Back in 2014/2015, Microsoft employed an entire team that was dedicated to testing the operating system, builds, updates, drivers, and other code. The team consisted of multiple groups that would run tests and discuss bugs and issues in daily meetings. Tests were conducted manually by the team and through automated testing, and if tests were passed, would give the okay to integrate the code into Windows.
The teams ran the tests on "real" hardware in a lab through automated testing. The machines had different hardware components, e.g. processors, hard drives, video and sound cards, and other components to cover a wide range of system configurations, and this meant that bugs that affected only certain hardware components or configurations were detected in the process.
Microsoft laid off almost the entire Windows Test team as it moved the focus from three different systems -- Windows, Windows Mobile and Xbox -- to a single system. The company moved most of the testing to virtual machines and this meant that tests were no longer conducted on real and diverse hardware configurations for the most part.
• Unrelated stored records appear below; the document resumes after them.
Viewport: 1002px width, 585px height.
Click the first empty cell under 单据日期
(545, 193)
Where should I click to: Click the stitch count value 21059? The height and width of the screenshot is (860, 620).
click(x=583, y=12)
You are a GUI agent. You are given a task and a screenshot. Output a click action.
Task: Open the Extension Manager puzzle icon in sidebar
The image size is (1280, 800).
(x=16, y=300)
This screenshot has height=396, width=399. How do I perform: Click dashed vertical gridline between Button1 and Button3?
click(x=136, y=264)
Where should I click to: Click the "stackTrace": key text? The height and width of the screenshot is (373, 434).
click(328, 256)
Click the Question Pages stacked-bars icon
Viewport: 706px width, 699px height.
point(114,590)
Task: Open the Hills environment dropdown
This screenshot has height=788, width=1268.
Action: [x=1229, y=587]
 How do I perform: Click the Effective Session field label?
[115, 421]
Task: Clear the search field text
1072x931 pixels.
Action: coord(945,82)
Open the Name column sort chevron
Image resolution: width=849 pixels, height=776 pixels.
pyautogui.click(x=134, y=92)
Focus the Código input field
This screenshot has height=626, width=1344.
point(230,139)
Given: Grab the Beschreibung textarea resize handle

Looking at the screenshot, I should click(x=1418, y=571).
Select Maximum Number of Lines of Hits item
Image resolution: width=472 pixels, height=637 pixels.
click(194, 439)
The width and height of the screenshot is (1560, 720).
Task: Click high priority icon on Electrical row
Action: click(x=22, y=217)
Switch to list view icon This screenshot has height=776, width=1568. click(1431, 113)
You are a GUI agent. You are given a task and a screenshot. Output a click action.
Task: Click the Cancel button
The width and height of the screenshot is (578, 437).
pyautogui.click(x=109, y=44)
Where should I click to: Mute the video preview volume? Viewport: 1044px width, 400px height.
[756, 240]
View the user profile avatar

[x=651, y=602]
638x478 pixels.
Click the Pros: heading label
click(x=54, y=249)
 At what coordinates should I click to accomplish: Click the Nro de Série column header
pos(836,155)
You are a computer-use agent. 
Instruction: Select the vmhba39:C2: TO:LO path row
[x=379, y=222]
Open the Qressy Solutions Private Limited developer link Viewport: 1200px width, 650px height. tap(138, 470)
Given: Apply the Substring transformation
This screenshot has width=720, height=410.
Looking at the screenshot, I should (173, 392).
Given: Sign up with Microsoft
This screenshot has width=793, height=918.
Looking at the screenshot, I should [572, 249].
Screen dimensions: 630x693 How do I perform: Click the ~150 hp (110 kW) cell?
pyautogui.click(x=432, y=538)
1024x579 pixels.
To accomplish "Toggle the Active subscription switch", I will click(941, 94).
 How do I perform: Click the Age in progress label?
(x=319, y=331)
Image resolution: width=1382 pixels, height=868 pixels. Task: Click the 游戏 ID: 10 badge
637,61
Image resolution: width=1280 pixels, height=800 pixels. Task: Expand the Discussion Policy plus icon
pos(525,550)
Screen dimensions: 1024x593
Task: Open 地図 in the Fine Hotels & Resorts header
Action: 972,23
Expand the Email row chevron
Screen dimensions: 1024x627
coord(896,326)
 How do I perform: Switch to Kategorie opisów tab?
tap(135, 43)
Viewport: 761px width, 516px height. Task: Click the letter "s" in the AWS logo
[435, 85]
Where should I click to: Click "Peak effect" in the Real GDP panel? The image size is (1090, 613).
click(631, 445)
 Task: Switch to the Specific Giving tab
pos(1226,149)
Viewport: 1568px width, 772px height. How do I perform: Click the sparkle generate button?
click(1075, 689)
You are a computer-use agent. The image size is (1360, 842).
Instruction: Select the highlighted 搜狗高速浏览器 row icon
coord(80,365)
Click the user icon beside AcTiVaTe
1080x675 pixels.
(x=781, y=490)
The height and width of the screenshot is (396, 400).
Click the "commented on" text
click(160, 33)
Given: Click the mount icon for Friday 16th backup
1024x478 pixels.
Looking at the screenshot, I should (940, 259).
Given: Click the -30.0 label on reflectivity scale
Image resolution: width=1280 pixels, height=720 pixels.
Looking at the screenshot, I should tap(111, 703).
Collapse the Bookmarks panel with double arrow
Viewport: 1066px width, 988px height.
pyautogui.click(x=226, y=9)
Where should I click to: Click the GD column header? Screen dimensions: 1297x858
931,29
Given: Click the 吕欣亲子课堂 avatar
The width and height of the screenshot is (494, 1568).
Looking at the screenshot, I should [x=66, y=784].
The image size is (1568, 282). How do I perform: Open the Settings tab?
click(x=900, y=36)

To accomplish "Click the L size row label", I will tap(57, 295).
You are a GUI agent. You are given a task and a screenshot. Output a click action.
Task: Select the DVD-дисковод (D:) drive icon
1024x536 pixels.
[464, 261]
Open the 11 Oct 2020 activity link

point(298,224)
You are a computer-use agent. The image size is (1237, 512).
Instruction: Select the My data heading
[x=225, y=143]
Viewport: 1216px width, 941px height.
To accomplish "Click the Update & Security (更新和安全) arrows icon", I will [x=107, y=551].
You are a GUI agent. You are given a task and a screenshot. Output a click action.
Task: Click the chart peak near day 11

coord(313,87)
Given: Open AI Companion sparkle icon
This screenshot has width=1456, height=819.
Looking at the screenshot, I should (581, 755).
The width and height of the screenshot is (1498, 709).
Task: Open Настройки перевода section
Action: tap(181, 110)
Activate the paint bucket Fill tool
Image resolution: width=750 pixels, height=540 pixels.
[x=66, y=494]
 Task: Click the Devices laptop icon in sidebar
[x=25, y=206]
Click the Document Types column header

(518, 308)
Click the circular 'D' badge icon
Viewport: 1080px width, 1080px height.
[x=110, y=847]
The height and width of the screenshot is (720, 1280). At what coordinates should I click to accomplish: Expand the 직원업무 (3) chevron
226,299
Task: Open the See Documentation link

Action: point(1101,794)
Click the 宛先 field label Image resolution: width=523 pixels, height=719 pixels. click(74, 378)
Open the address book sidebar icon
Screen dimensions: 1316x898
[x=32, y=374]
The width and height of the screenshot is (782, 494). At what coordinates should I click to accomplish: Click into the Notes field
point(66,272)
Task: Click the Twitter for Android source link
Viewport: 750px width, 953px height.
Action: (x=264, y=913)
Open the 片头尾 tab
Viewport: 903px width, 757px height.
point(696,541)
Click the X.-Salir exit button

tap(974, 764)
Microsoft employees could self-host Windows which would mean that their machines would also be used for testing purposes. The main idea behind that was to get feedback from Microsoft employees when they encountered issues that they encountered during work days. Berg notes that self-hosting is not as widely used anymore as it was before.
The main sources of testing data, apart from the automated test systems that are in place, comes from Telemetry and Windows Insiders. Windows Insider builds are installed on millions of devices and Microsoft collects Telemetry from all of these devices.
If something crashes, Microsoft gets information about it. One of the issues associated with the collecting of Telemetry is that most bugs are not caught by it. If something does not work right, Microsoft may not be able to discern the relevant bits from Telemetry data. While it is in theory possible that users report issues, many don't and at other times, issues may go under because of other feedback that Microsoft gets from Insiders. Additionally, while Insiders may report bugs, it is often the case that necessary information is not supplied to Microsoft which poses huge issues for the engineers tasked with resolving these issues.
Back in 2014/2015, Microsoft's Testing team would be tasked with analyzing bugs and issues, and supplying engineers with the data they required to resolve these. Nowadays, it is Telemetry that the engineers look at to figure out how to fix these issues and fixes are then pushed to customer devices running Insider Builds again to see if the issue got fixed or if it created new bugs.
One of the main reasons why Microsoft stopped pushing out new feature updates to everyone at once was that issues that were not detected by the processed could potentially affect a large number of customers.
To avoid total disasters like the Windows 10 version 1809 launch, gradual rollouts were introduced that would prevent feature updates from being delivered via Windows Update to the majority of machines in the early days of the release.
Microsoft exchanged the in-house Testing team with Telemetry data that it gathers from Insider Builds that it pushes to consumer and business devices, and replaced much of the PCs that it used for testing with virtual environments.
I hope Microsoft improves the Telemetry tools inside Windows 10 to better catch the bugs, so that if a bug happens somewhere, even if the user don't report it, the Telemetry and diagnostics tools in the Windows 10 catch it and report it to back Microsoft.
I also hope they make a small team to work on real hardware with Windows 10, instead of virtualized ones, to prevent driver issues that people experience time to time after a new Windows 10 build ships broadly to everyone.